YOUR TASK
Count the lines in the records below that contain the string "Click", matching case exactly, and reply with only that number.

MATERIAL FOR THE TASK

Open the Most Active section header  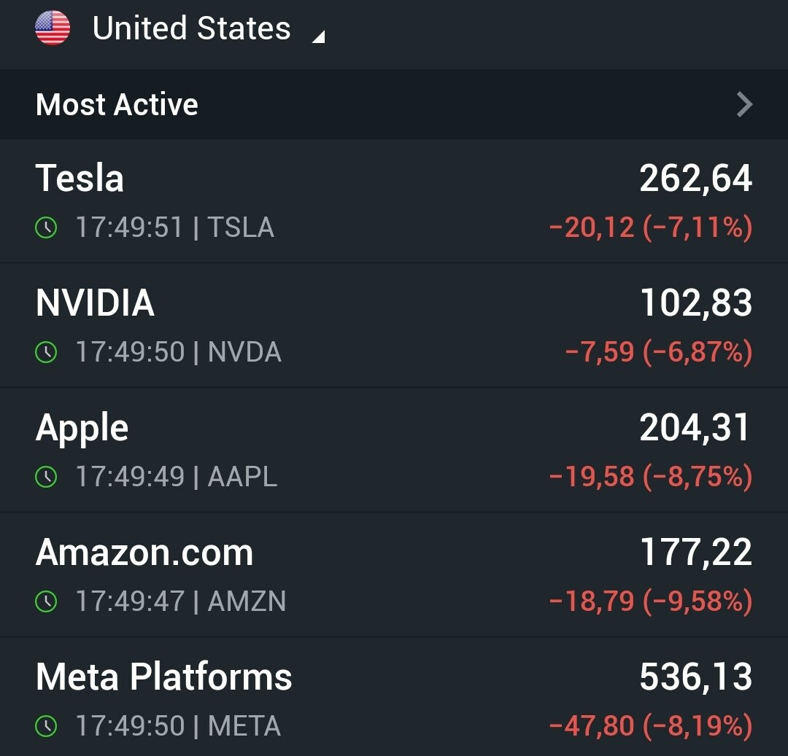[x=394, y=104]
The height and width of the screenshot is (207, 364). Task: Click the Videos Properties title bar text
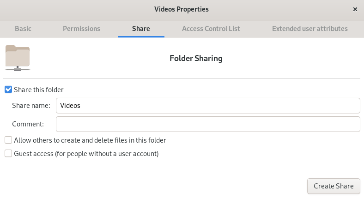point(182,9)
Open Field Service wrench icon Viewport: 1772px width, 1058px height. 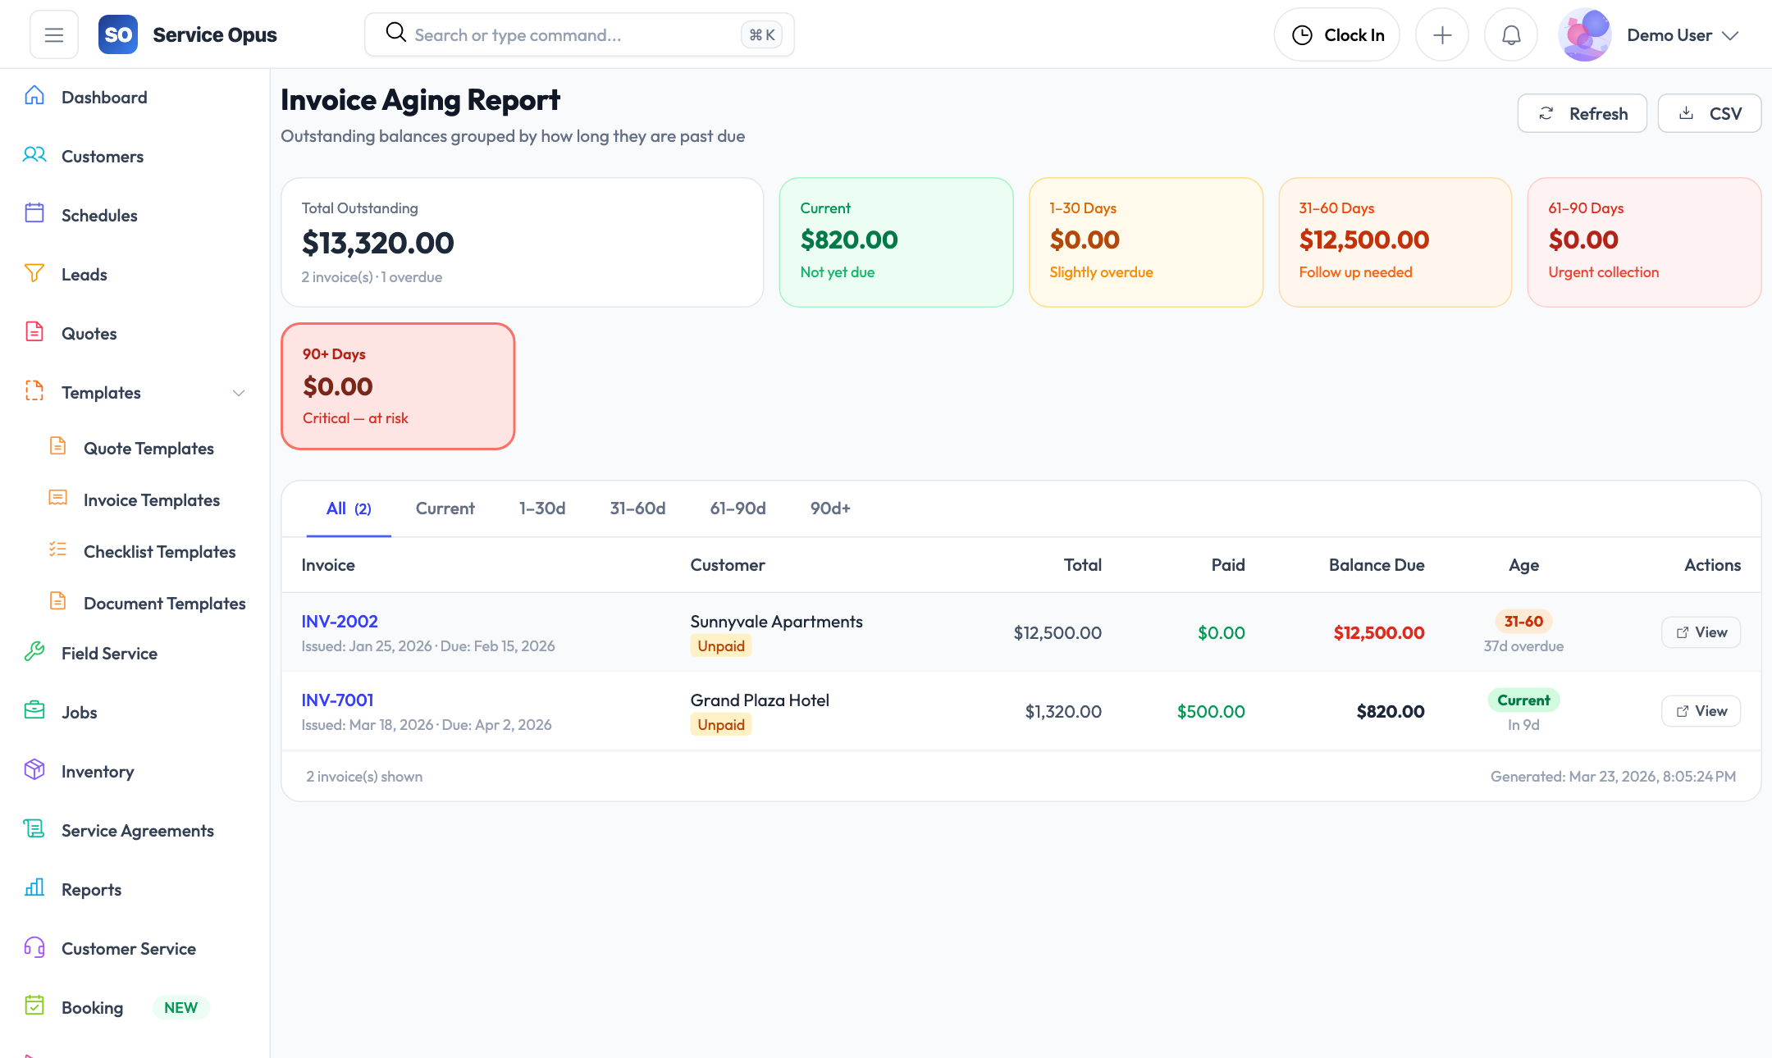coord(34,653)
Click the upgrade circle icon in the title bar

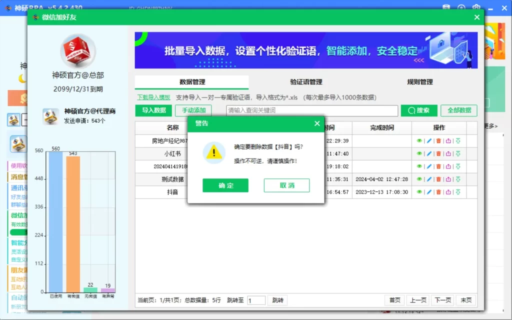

RESULT OF THIS EXERCISE
2